Update added, 7:10 p.m. EST The beautiful weather in Ohio Tuesday may seal the fate of Senate Bill 5, the state’s new anti-collective-bargaining law that was

Jul 31, 2020280 Shares280.3K Views
Update added, 7:10 p.m. EST
The beautiful weather in Ohio Tuesday may seal the fate of Senate Bill 5, the state’s new anti-collective-bargaining law that was placed on the ballot via the state referendum Issue 2. Poll workers in Central Ohio are reporting much higher turnout than is usual for an off-year election, especially for a ballot with three state issues and only local candidates.

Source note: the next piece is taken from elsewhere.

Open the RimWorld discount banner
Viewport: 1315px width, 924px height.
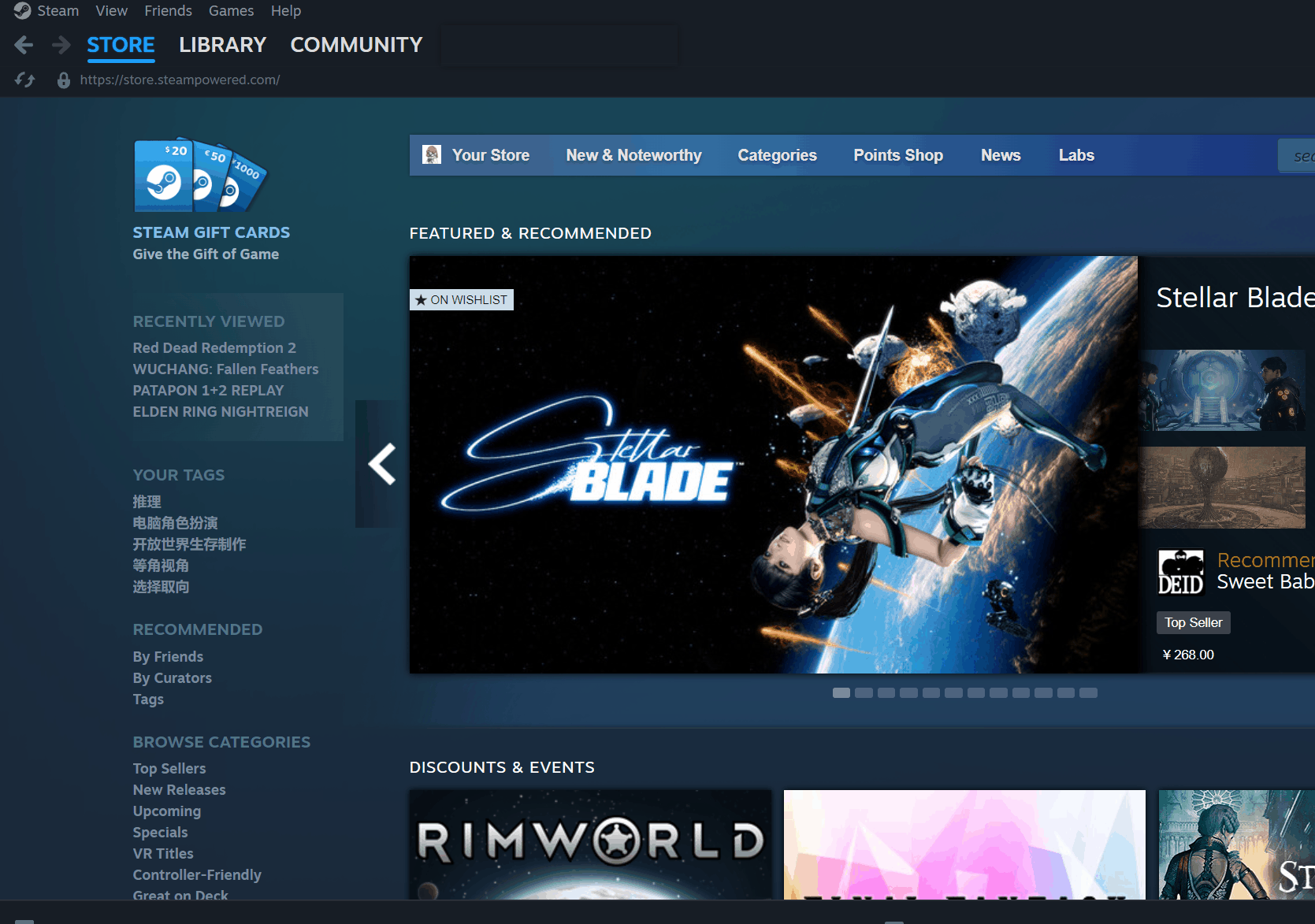(590, 844)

Poll workers are also expressing confidence in their training and readiness to handle last-minute surprises, said Jarvis Carr, a election worker in Columbus.
“In fact, the training emphasizes problems and challenges, but 95-percent of voters are ready to vote,” noted Carr. “They have their IDs, they’re at the right polling location and they are ready to go.”
A casual look at the lists of voters that had already cast ballots, required to be posted in a public place at all precincts, showed that even before noon, the columns were filling up with ‘X’s, indicating that many in the precinct had found time to make it to the polls.
Alesia Richardson, polling precinct manager of a polling station in the relatively affluent Victorian Village neighborhood of Columbus (The American Independent is headed out to more polling locations as the day goes on), said she found herself working harder than usual this year.
“We’ve been very busy, unusually so,” she said. “It must be the issues that’s bringing them in.”
Ohio voters are deciding on SB5 through Issue 2, which has placed a spotlight on the Midwestern state as labor’s last stand. Laws that severely curb public employee unions’ rights to negotiate have passed in Wisconsin and New Jersey, states that don’t have Ohio’s constitutional ability for citizens to reject unpopular laws in referendum.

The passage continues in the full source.